YOUR TASKS =>
[1] Answer these questions using the passage on the 1976 Olympic men's marathon:
(a) How many competitors took part, and from how many countries?
(b) Who was the defending champion from the 1972 marathon?
(c) What did Lasse Virén hope to achieve by entering the marathon?
[2] Extend the passage on the 1976 Olympic men's marathon, picking up after its final sentence.

SELECTION =>
The men's marathon at the 1976 Summer Olympics in Montreal, Canada, was held on Saturday July 31, 1976. The race started at 17:30 local time. There were 67 competitors from 36 countries. Seven of them did not finish. The maximum number of athletes per nation had been set at 3 since the 1930 Olympic Congress. The event was won by Waldemar Cierpinski of East Germany, the first Olympic marathon medal by any German runner. Frank Shorter of the United States and Karel Lismont of Belgium became the third and fourth men to win a second medal in the event, each one place behind their 1972 results. Ethiopia's four-Games marathon medal streak ended, as the nation boycotted the Games.

Background

This was the 18th appearance of the event, which is one of 12 athletics events to have been held at every Summer Olympics. Returning runners from the 1972 marathon included defending champion Frank Shorter of the United States, silver medalist Karel Lismont of Belgium, and eighth-place finisher Jack Foster of New Zealand. Shorter had also won four consecutive Fukuoka Marathons from 1971 through 1974 and was favored in this race. Significant contenders included his countryman Bill Rodgers (1975 Boston Marathon winner), Jerome Drayton of Canada (1975 Fukuoka winner), and Akio Usami (9th in 1968 and 12th in 1972) and Shigeru So of Japan. Lasse Virén had just finished defending the double in the 5000 metres and 10000 metres; having never run a marathon before, he entered this event hoping to match Emil Zátopek's 1952 triple.

GIVEN DATA =>
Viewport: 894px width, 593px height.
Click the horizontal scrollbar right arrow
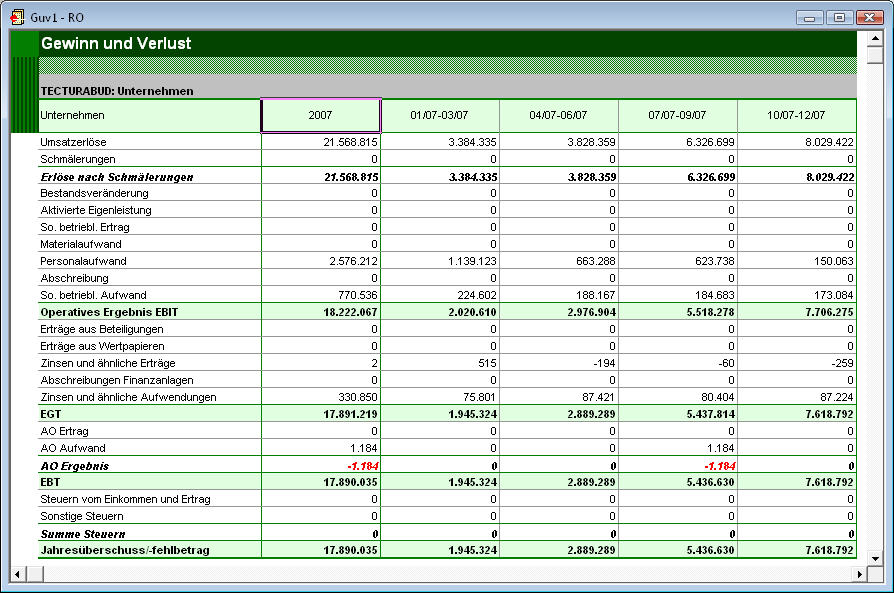pyautogui.click(x=858, y=573)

OUTPUTS =>
[1]
(a) 67 competitors from 36 countries.
(b) Frank Shorter of the United States.
(c) He hoped to match Emil Zátopek's 1952 triple.

[2]
Bermuda, Honduras, Papua New Guinea, and Paraguay each made their first appearance in Olympic marathons. The United States made its 18th appearance, the only nation to have competed in each Olympic marathon to that point.

Competition format and course

As all Olympic marathons, the competition was a single race. The marathon distance of 26 miles, 385 yards was run over an out-and-back route.

Records

These were the standing world and Olympic records prior to the 1976 Summer Olympics.

Waldemar Cierpinski set a new Olympic best with 2:09:55.0.

Schedule

It rained throughout the race.

All times are Eastern Daylight Time (UTC-4)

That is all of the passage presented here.